Intervention de Nathalie Kosciusko-Morizet

Séance en hémicycle du 4 décembre 2014 à 9h30
Principe d'innovation responsable — Discussion générale

Photo issue du site de l'Assemblée nationale ou de WikipediaNathalie Kosciusko-Morizet :

C’est une erreur que de penser que le principe de précaution est responsable de la défiance à l’encontre de la science et qu’il serait un frein à la recherche et à l’innovation. C’est confondre l’oeuf et la poule.

Oui, les mots « principe de précaution » sont souvent utilisés n’importe comment – certains de nos collègues l’ont dit. Ils sont parfois utilisés pour justifier des attitudes de défiance à l’égard de la science, c’est vrai.

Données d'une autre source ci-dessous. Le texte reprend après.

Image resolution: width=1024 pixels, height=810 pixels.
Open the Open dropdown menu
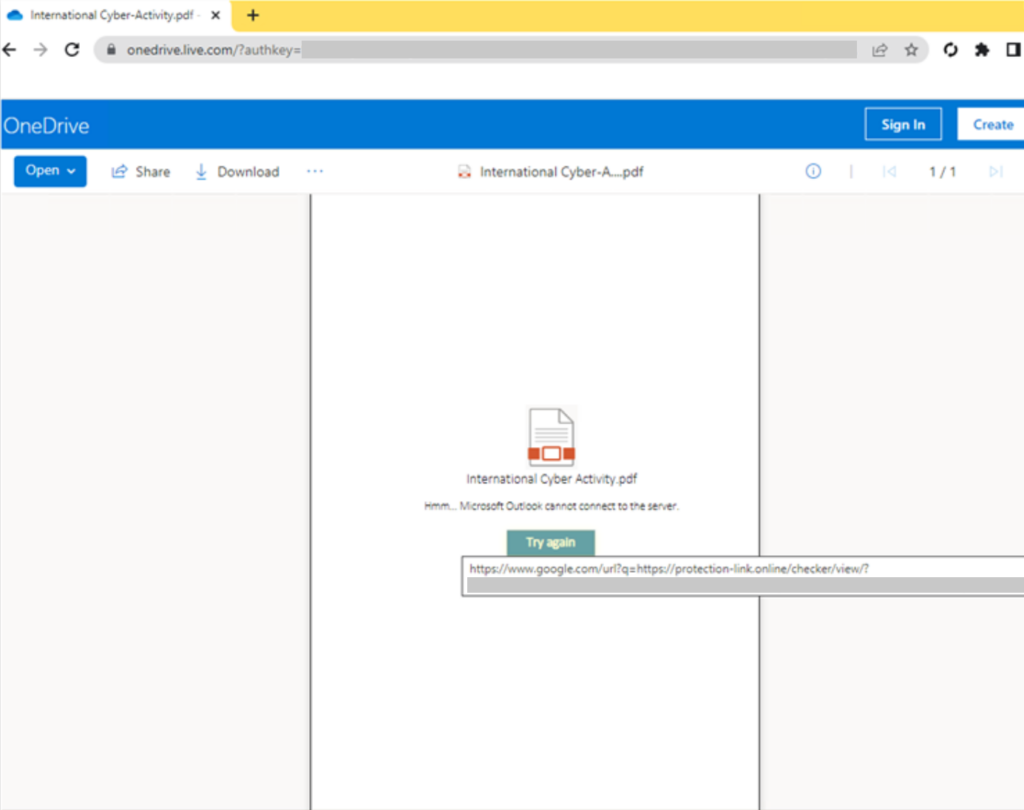(x=49, y=171)

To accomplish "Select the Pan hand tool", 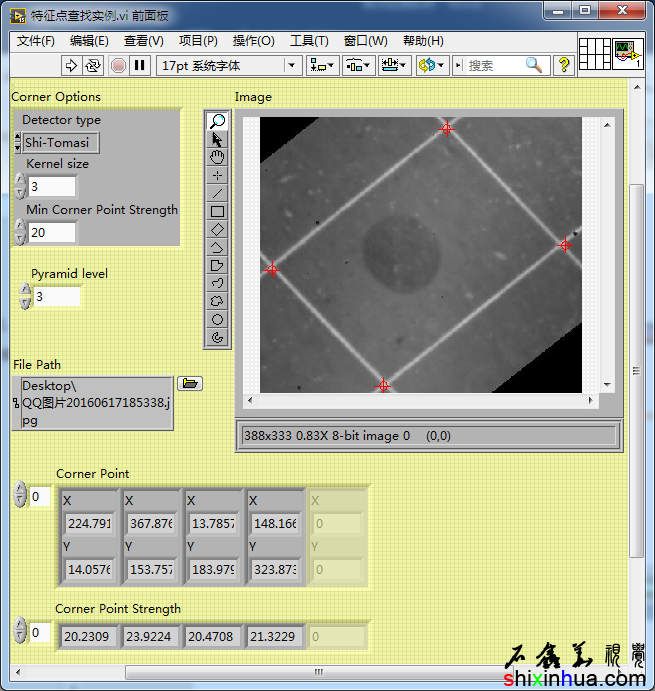I will 217,157.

Oui, le principe de précaution est souvent invoqué à contretemps. Mais vouloir le supprimer, c’est justement tomber dans le piège de ceux qui utilisent cette expression à tous propos, et très souvent hors de propos. J’avais déjà eu de tels débats, lorsque j’étais rapporteure de la discussion sur la Charte de l’environnement, avec une frange qui traverse d’ailleurs tout l’échiquier politique. Certains voudraient faire du principe de précaution un totem, et d’autres, tels certains signataires du présent texte, un tabou. Cela revient à se placer sur le même terrain, et c’est un mauvais terrain. C’est une mauvaise bataille. Ni totem, ni tabou, le principe de précaution a sa place dans la Charte de l’environnement et doit la garder.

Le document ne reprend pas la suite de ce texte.